A US jury has decided that Donald Trump sexually abused writer E Jean Carroll in the 1990s and then defamed her by calling her a liar, dealing a legal blow to the former US president as he seeks re-election in 2024.
The decision was read aloud in a federal court in Manhattan on Tuesday afternoon, just hours after jurors began deliberating during a seven-day civil trial.
Carroll claimed the former US president sexually assaulted her in a New York City department store in the mid-1990s and then defamed her in a 2019 memoir by dismissing her story as a “con job.”
The ex-president was found not guilty of rape by a nine-member jury on Tuesday, but he was found liable for sexual assault and slander, according to The New York Times, CNN, and other US news agencies.

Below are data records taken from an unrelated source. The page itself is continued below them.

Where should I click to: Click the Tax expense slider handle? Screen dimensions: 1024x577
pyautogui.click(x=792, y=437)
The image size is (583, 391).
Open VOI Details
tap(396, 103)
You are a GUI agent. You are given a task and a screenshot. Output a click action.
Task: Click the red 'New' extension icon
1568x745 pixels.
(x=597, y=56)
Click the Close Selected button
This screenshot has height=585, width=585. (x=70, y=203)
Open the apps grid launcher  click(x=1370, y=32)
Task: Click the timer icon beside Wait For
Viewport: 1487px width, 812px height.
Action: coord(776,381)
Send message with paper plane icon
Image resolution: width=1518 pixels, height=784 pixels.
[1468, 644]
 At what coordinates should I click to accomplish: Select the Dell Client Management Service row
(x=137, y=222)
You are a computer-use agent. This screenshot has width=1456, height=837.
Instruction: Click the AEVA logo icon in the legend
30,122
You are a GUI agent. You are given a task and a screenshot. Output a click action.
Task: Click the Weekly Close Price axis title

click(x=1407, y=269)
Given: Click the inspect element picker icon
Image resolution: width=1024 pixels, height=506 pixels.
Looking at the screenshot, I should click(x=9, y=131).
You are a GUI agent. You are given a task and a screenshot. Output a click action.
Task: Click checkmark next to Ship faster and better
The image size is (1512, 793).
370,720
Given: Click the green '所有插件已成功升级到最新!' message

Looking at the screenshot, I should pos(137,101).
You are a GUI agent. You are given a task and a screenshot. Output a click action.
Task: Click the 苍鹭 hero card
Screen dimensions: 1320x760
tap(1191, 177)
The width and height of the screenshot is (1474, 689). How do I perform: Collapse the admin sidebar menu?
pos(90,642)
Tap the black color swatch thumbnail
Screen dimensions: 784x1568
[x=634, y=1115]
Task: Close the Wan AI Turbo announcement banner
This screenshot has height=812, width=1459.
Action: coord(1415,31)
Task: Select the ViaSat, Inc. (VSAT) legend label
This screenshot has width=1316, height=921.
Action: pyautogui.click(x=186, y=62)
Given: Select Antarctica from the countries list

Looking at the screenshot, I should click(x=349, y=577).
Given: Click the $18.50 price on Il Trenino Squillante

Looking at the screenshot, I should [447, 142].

The jury decided to award the former Elle magazine contributor $5 million in compensation and punitive damages. Trump faces no criminal charges because this was a civil matter.
On Tuesday, his spokesman, Steven Cheung, stated that the former president would file an appeal. That is, he will not be required to pay the awarded damages as long as the judgement is disputed in court.
Trump, who did not attend the New York trial, dismissed Carroll’s charges as part of a political smear campaign to boost sales of her 2019 biography.
Trump promptly responded on Twitter, claiming yet again that he does not know Carroll and calling Tuesday’s decision “a disgrace” and “a continuation of the greatest witch hunt of all time.”
The former president is now facing criminal charges in New York for a hush-money payment made to a porn star in 2016, as well as a Justice Department probe into his alleged mishandling of secret data.